§ The problem
From the line containing "The height and width of the screenshot is (724, 950)." down to the final entry below, restate each line word for word.

§ Supplied entries
++++++++++++++++++++
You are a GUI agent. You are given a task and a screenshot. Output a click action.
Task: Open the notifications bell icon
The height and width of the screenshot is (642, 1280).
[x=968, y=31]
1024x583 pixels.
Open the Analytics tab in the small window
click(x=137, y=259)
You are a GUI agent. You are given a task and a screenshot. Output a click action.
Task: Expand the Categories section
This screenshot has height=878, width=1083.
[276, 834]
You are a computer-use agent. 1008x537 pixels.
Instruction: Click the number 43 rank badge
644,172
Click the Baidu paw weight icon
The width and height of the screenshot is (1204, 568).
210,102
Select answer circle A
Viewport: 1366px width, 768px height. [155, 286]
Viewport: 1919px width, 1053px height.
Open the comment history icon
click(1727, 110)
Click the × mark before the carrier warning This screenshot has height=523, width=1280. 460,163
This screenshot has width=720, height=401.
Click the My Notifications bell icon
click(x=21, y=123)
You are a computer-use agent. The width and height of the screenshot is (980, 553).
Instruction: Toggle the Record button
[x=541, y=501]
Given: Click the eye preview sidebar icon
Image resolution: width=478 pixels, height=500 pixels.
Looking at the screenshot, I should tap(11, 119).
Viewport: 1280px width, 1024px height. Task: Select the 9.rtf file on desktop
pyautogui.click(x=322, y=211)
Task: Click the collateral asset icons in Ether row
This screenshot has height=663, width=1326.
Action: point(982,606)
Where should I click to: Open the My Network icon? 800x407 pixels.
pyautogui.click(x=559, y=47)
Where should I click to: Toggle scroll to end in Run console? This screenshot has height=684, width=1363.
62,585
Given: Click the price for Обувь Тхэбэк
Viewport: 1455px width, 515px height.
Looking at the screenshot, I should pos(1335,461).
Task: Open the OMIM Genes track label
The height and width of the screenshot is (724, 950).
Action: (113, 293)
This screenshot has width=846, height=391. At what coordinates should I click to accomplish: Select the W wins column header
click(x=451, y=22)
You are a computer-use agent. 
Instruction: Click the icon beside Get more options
++++++++++++++++++++
§ The answer
The height and width of the screenshot is (724, 950).
Action: (113, 293)
This screenshot has width=846, height=391. At what coordinates should I click to accomplish: Select the W wins column header
click(x=451, y=22)
You are a computer-use agent. 
Instruction: Click the icon beside Get more options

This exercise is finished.